INSTRUCTIONS TO FOLLOW:
Your task is to retype, exactly and without pictures, the line holding "Image resolution: width=1331" and each line that follows it to the end of the entries.

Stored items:
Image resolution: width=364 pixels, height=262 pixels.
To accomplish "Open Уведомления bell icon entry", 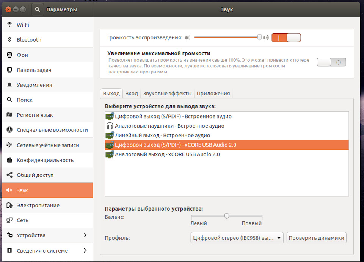I will click(x=9, y=85).
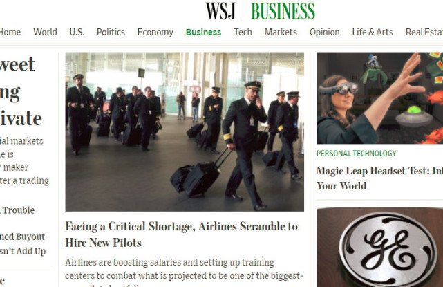Open the Opinion section
Screen dimensions: 443x287
[x=324, y=32]
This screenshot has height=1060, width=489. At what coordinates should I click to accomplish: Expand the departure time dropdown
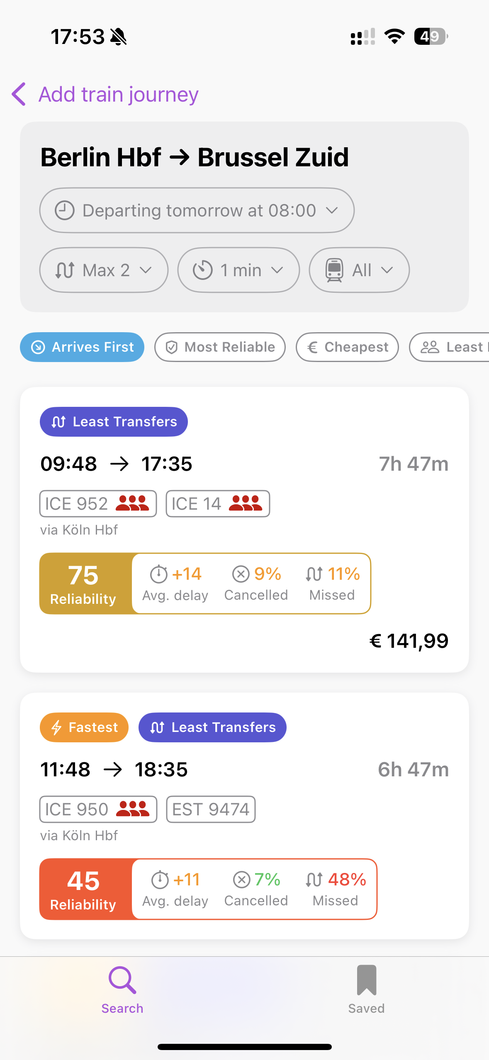pyautogui.click(x=197, y=210)
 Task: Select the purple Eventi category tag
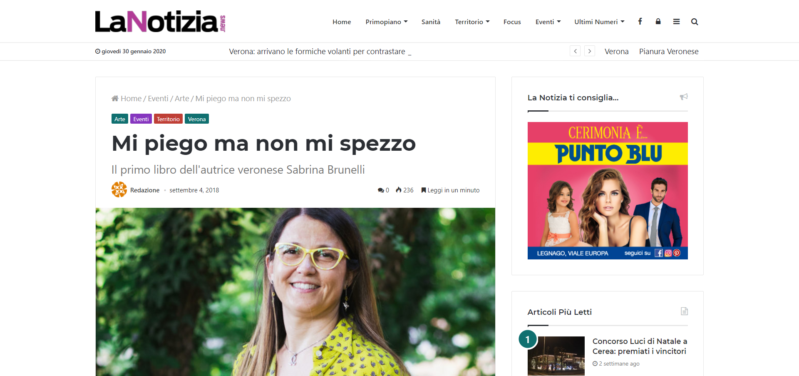(141, 119)
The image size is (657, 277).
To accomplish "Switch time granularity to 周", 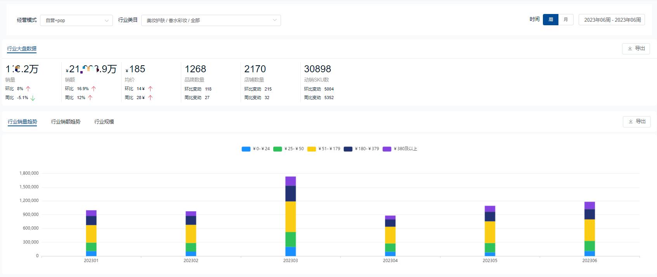I will (x=550, y=19).
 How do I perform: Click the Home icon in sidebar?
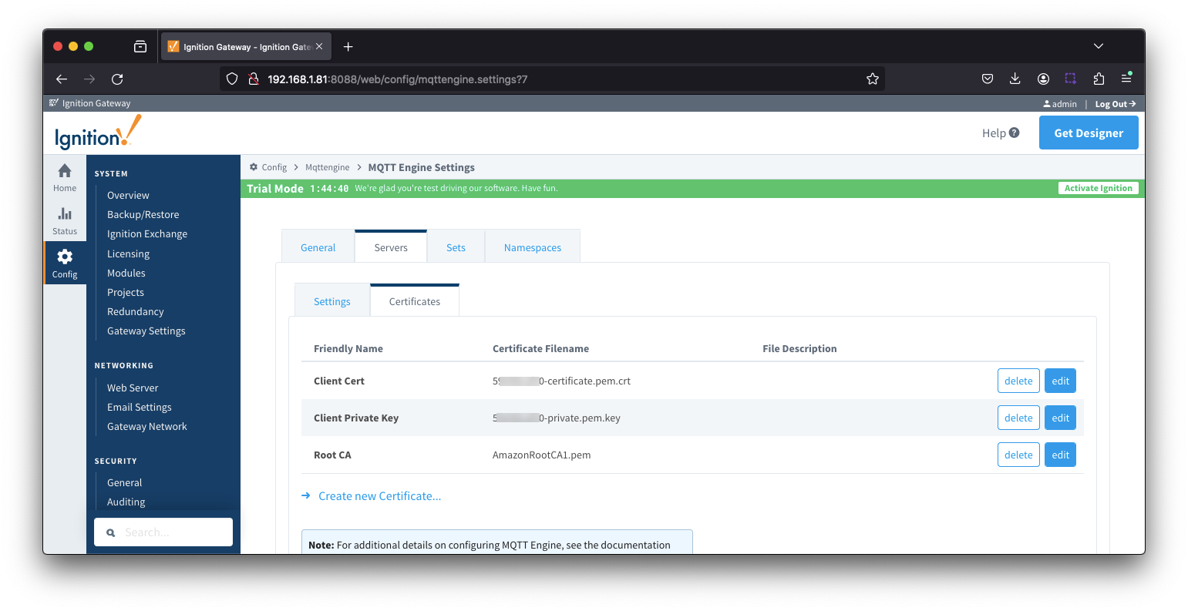coord(65,171)
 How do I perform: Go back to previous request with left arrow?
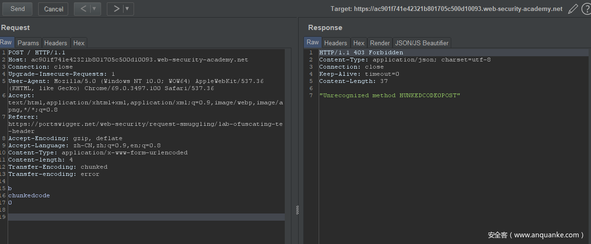point(83,9)
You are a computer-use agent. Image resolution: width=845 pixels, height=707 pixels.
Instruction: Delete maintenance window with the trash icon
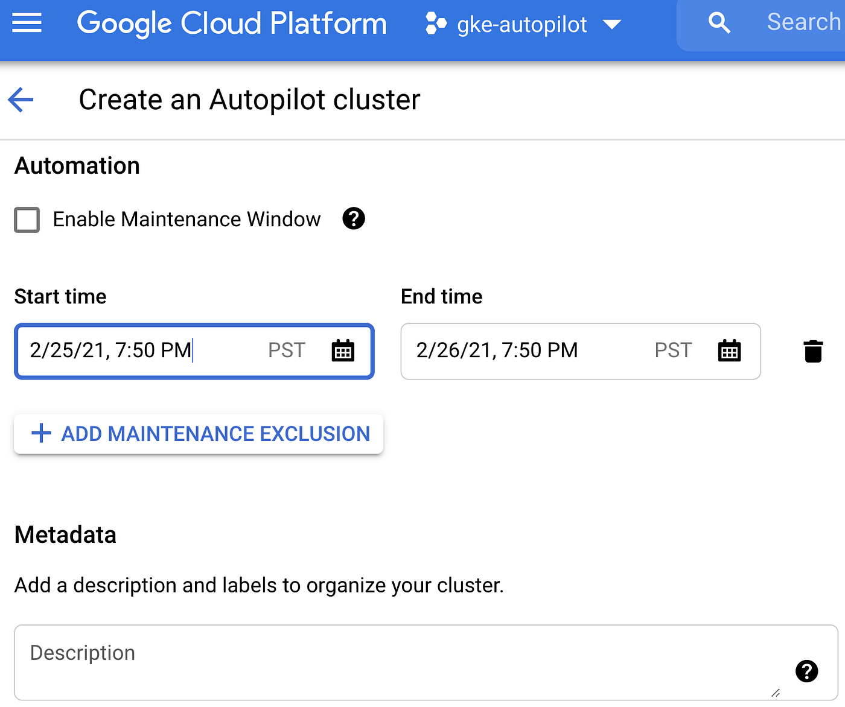point(813,350)
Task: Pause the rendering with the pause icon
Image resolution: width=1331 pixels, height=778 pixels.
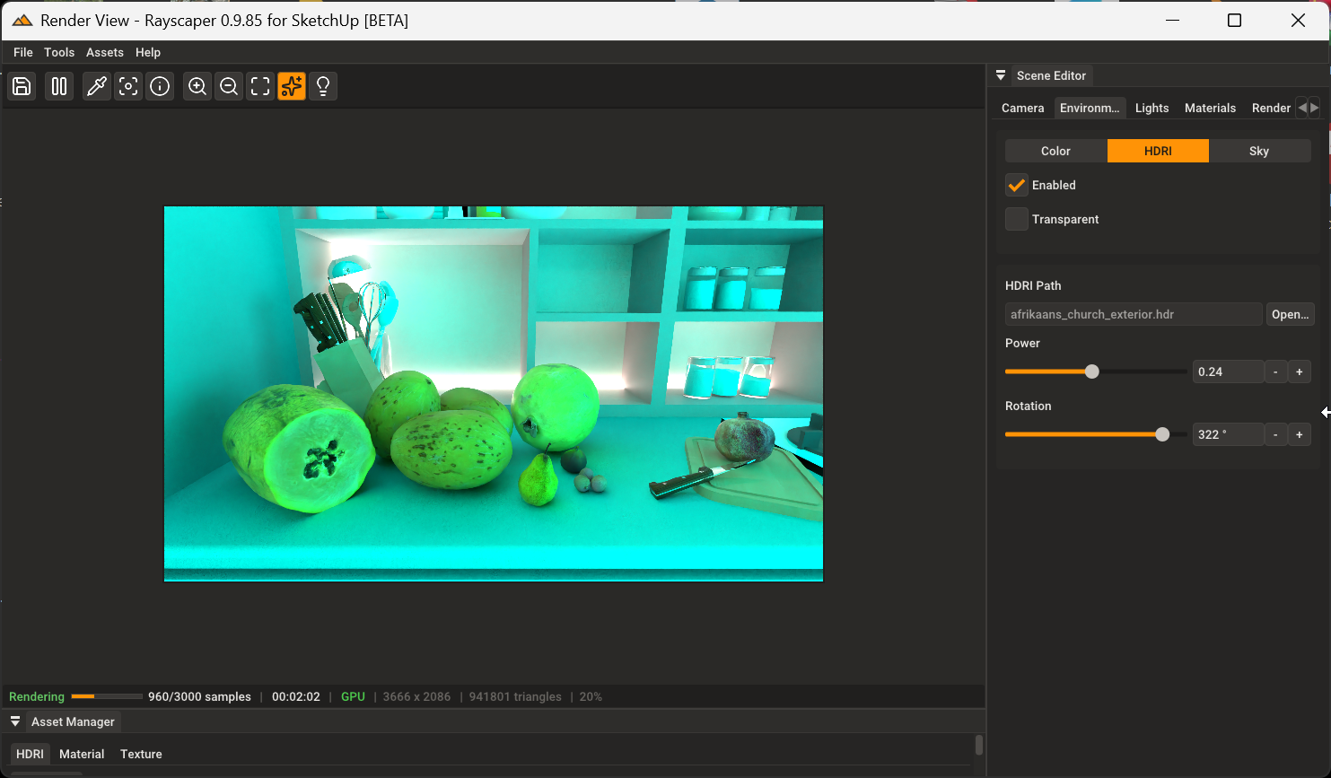Action: 59,86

RESULT FOR THIS EXERCISE:
Image resolution: width=1331 pixels, height=778 pixels.
Action: 59,86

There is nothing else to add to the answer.